The domain of trigonometric functions is represented by the value of and the range of the trigonometric function is represented by the resultant value. The range is a real numerical value, while the domain values are in degrees or radians. The domain of a trigonometric function is usually a real numerical value, although in some circumstances, a few angle values are eliminated since they result in an infinite range. Periodic functions are trigonometric functions. The domain and range of the six trigonometric functions are shown in the table below.

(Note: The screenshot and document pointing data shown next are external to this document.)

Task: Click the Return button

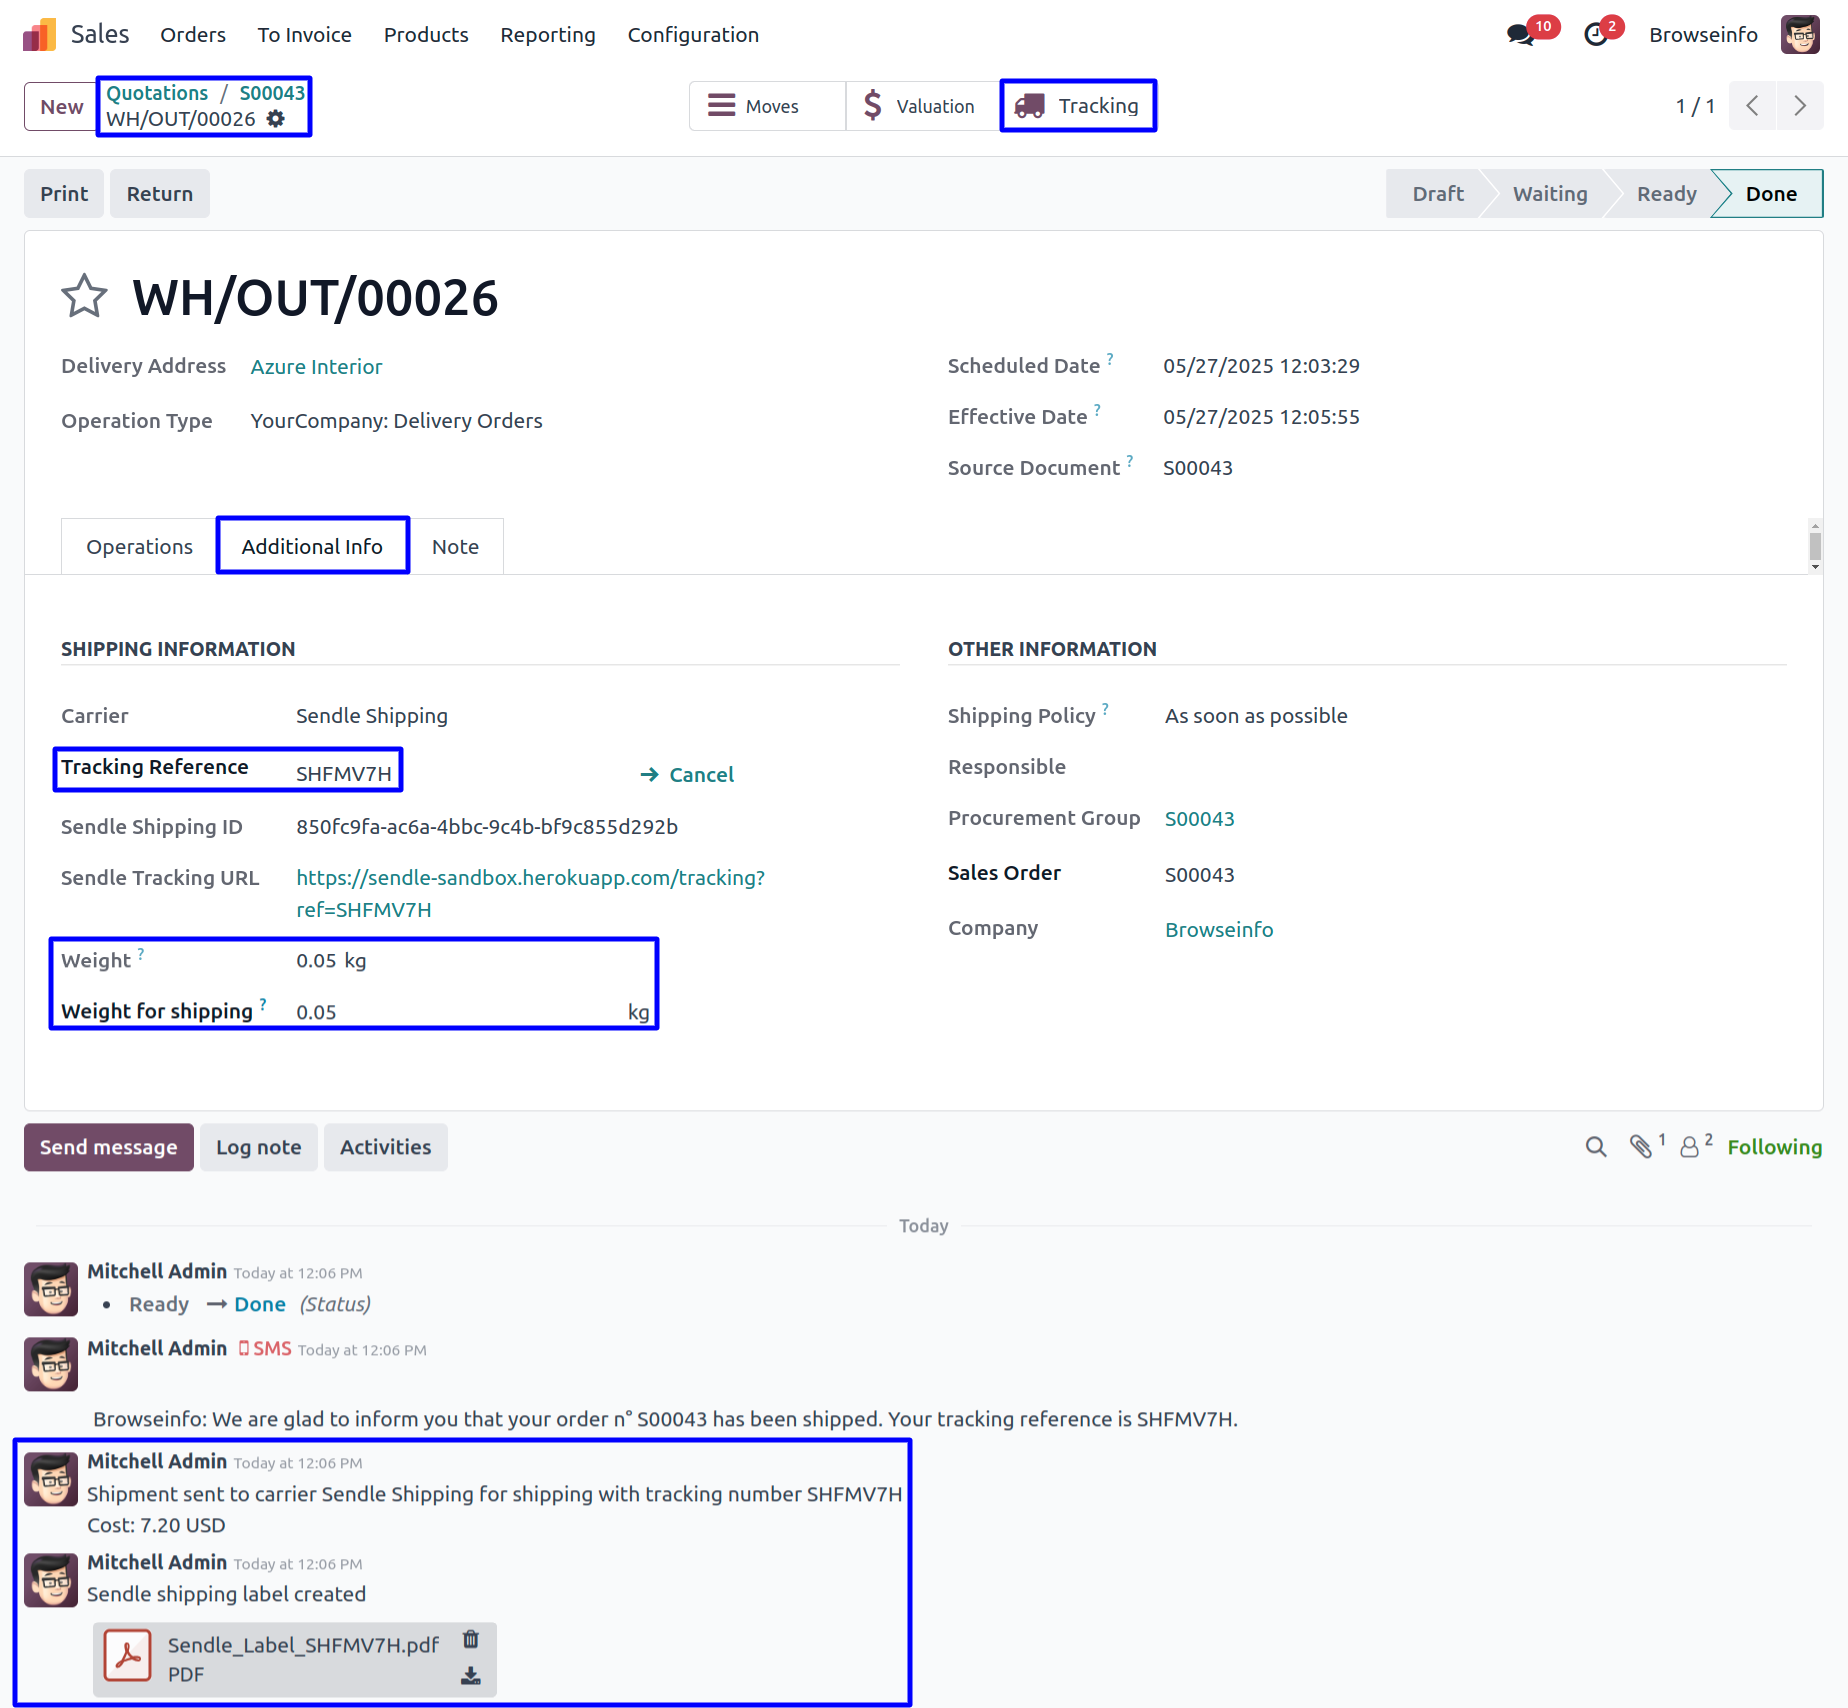Action: tap(160, 194)
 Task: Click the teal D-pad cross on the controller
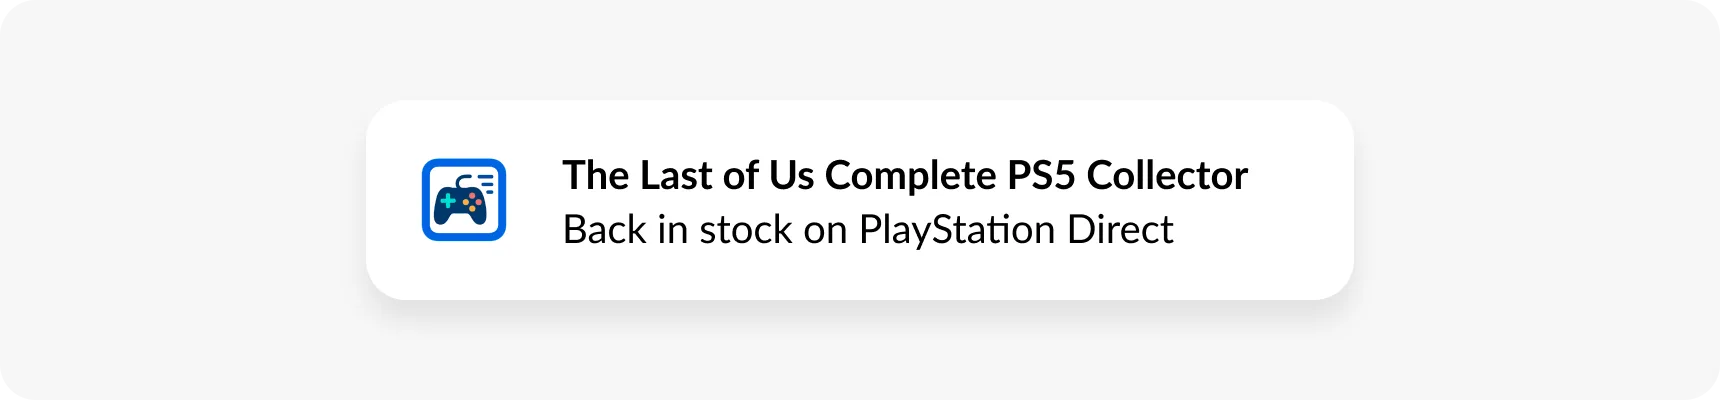pyautogui.click(x=448, y=202)
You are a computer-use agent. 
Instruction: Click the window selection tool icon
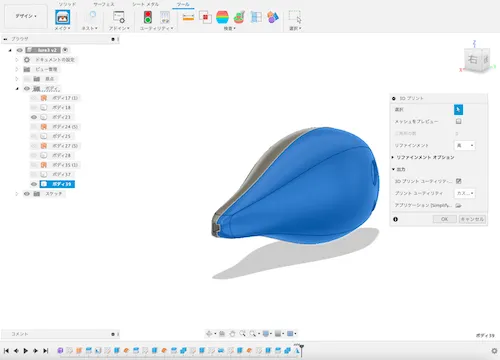coord(295,17)
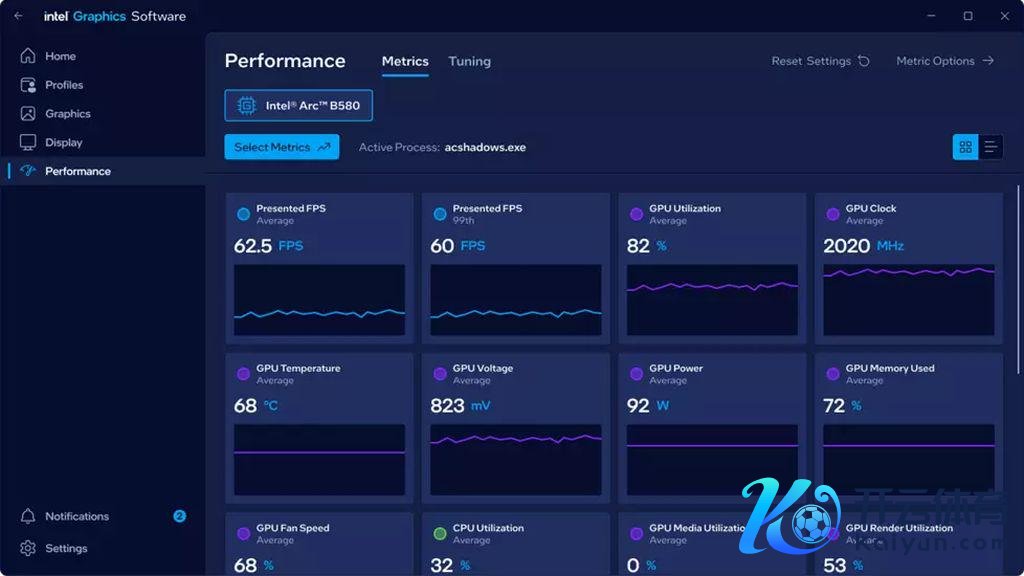The image size is (1024, 576).
Task: Select Performance in the sidebar
Action: click(77, 171)
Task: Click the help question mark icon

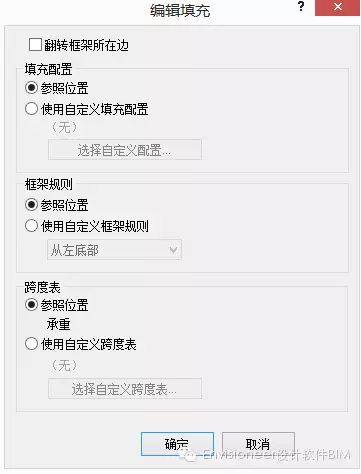Action: (301, 6)
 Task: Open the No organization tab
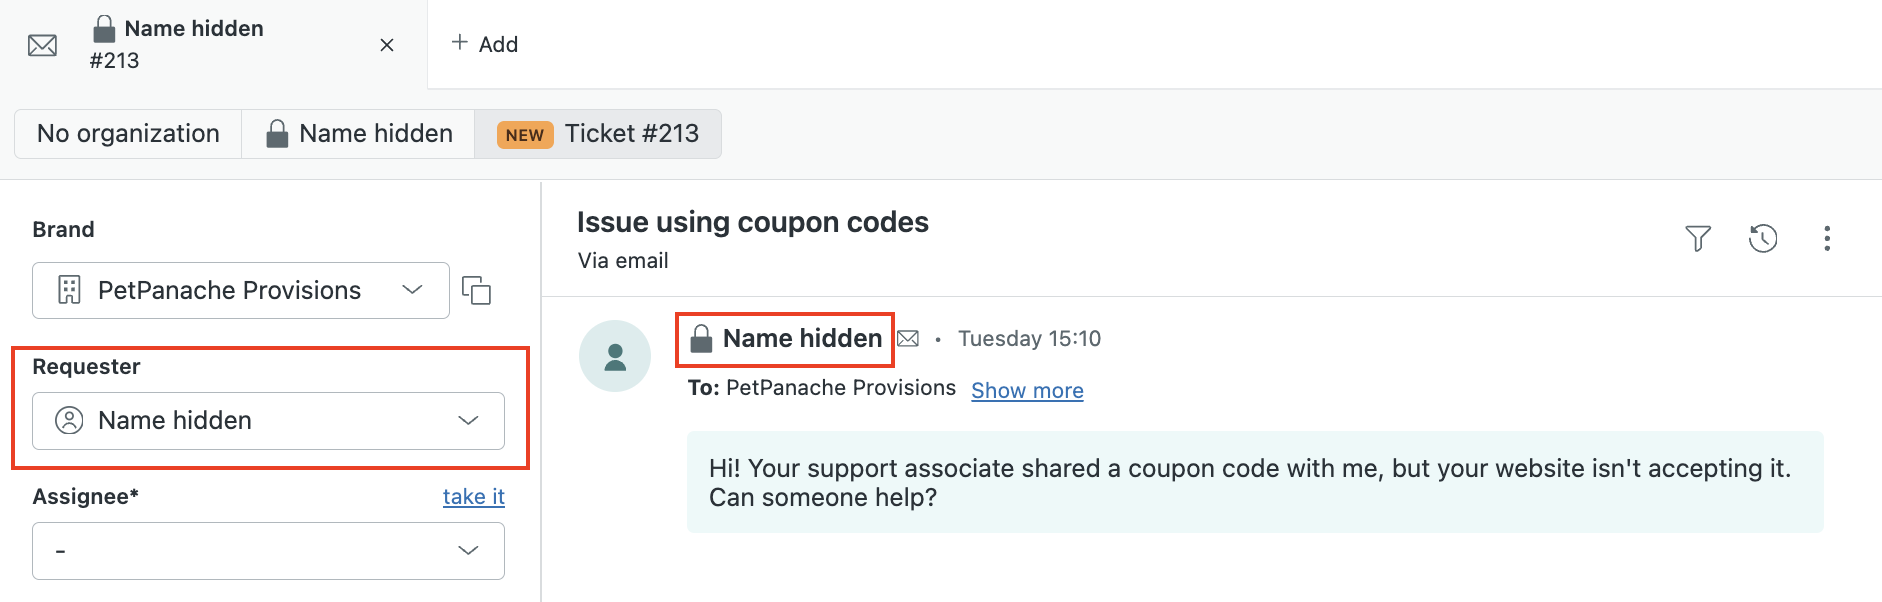point(128,134)
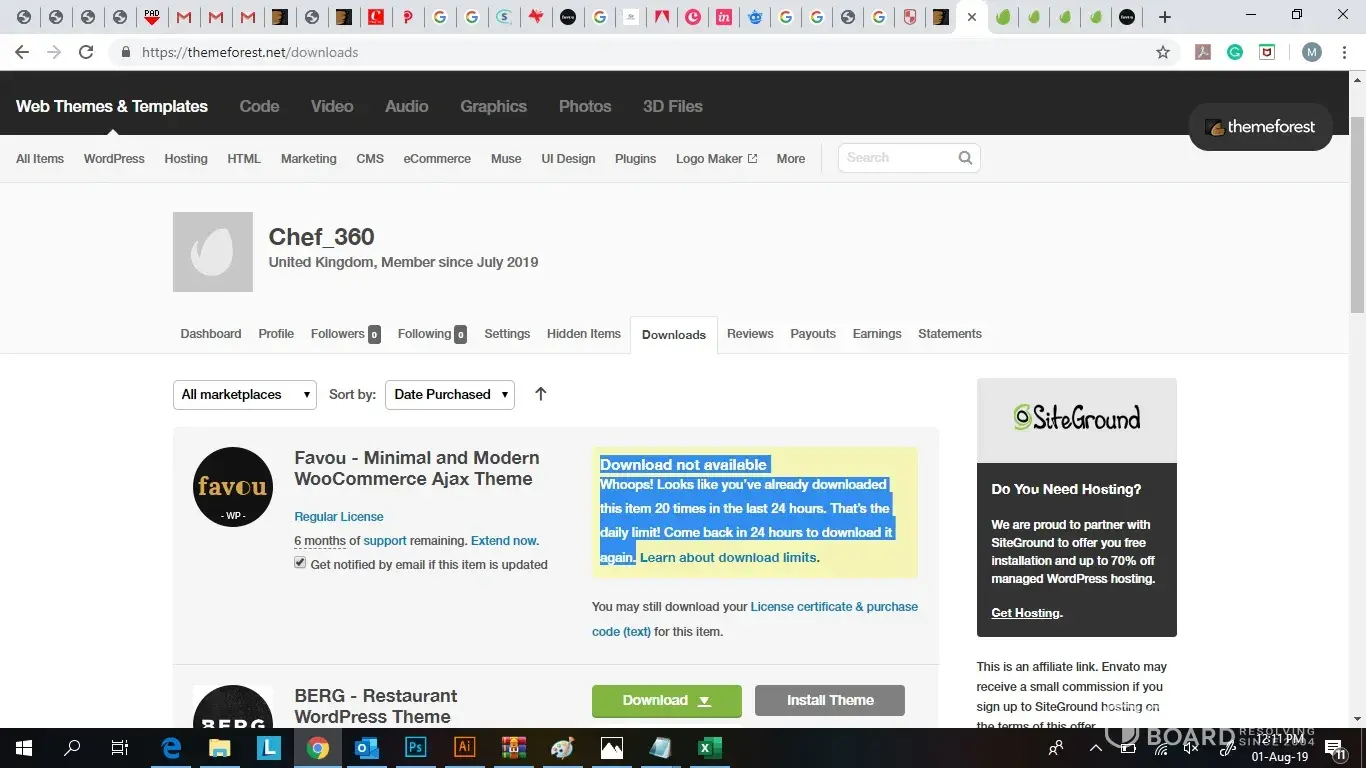1366x768 pixels.
Task: Click the themeforest logo badge
Action: click(1260, 127)
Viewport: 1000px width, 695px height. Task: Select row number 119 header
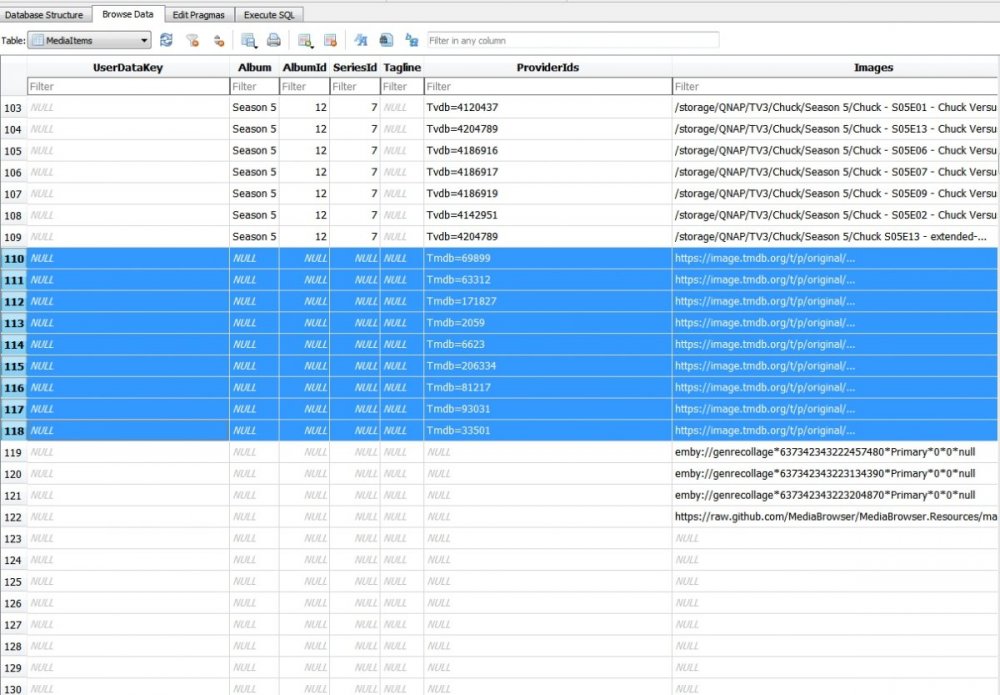pyautogui.click(x=13, y=453)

Identities of Trigonometric Functions

Reciprocal identities, Pythagorean formulae, sum and difference of trig functions identities, formulas for multiple and sub-many angles, and sum and product of identities are all examples of trigonometric functions identities. All of the formulae below can be simply calculated using the right-angled triangle’s side ratio. The fundamental trigonometric function formulas can be used to obtain the higher formulae. Reciprocal identities are commonly utilised to make trigonometric problems easier to understand.

Reciprocal Identities

• cosec θ = 1/sin θ

• sec θ = 1/cos θ

• cot θ = 1/tan θ

• sin θ = 1/cosec θ

• cos θ = 1/sec θ

• tan θ = 1/cot θ

Pythagorean Identities

• Sin2θ + Cos2θ = 1

• 1 + Tan2θ = Sec2θ

• 1 + Cot2θ = Cosec2θ

Conclusion:

In mathematics, trigonometric functions (also known as circle functions, angle functions, or goniometric functions) link the angle of a right-angled triangle to ratios of two side lengths. Navigation, solid mechanics, celestial mechanics, geodesy, and other geodetic disciplines employ them. Because they are among the most basic periodic functions, they are commonly used in Fourier analysis to investigate periodicity.